Premature infant skin and adaptation. (A) The extent of epidermal barrier maturation depends on GA at birth. At 23 weeks, the SC is nearly absent with TEWL values that are similar to what they would be in an open wound.(B) The TEWL remains significantly higher for premature infants versus normal full-term infants even 1 month after birth.(C) The immature SC of premature infants is functionally compromised for several weeks after birth with estimates of full maturation time varying from 2 to 9 weeks of postnatal age. GA, gestational age.

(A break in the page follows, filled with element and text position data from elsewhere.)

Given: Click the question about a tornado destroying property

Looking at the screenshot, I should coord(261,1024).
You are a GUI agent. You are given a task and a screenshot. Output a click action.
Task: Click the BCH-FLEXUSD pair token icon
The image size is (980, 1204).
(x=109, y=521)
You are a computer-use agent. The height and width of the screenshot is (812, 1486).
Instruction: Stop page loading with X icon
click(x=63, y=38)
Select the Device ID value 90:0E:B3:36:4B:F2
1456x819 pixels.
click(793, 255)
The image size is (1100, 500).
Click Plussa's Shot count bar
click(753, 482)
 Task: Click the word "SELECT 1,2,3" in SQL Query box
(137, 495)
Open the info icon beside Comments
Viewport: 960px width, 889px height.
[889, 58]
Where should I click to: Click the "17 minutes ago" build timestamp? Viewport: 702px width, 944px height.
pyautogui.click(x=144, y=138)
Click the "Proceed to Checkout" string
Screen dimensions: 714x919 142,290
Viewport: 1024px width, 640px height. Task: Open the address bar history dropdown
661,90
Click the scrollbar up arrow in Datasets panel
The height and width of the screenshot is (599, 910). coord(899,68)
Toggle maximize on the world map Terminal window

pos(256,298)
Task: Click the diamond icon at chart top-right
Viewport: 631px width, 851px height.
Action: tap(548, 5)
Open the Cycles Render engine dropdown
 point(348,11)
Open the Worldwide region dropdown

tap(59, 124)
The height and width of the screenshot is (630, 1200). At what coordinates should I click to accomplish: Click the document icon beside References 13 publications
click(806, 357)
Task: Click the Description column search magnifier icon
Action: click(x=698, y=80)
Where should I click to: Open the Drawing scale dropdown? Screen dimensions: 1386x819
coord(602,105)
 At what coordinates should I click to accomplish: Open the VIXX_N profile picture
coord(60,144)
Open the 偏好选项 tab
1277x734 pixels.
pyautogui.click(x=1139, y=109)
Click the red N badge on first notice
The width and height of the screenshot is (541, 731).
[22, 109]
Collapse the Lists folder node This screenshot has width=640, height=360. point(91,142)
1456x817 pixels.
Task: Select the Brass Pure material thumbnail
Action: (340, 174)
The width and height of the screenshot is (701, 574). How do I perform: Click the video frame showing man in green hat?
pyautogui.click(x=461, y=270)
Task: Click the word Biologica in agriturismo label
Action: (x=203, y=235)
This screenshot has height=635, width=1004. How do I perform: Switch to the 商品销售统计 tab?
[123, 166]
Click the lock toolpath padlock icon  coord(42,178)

To see this illustration in color, the reader is referred to the web version of this article at www.liebertpub.com/wound

Figure 9.

Biomarkers of innate immunity in premature infants, full-term infants, and adults. (A, B) Neonates ≤32 weeks of GA had higher levels of involucrin and albumin than full-term infants and adults (p<0.05). * indicates significant difference from all, and ** from adults. (C) Keratin 1,10,11 was lower in both infant groups than adults. *Indicates significant difference from all. (D) The proinflammatory cytokine IL1α was higher in both infant groups than adults and higher in premature than full-term infants when adjusted for GA. #Indicates significant difference from adults, and * from full-term infants. (E) The premature infants had higher levels of the proinflammatory cytokines interleukin 6, interleukin 8, interleukin 1 beta, and monocyte chemotactic protein-1 than full-term infants and adults. #Indicates significant difference from full-term infants, and * from all.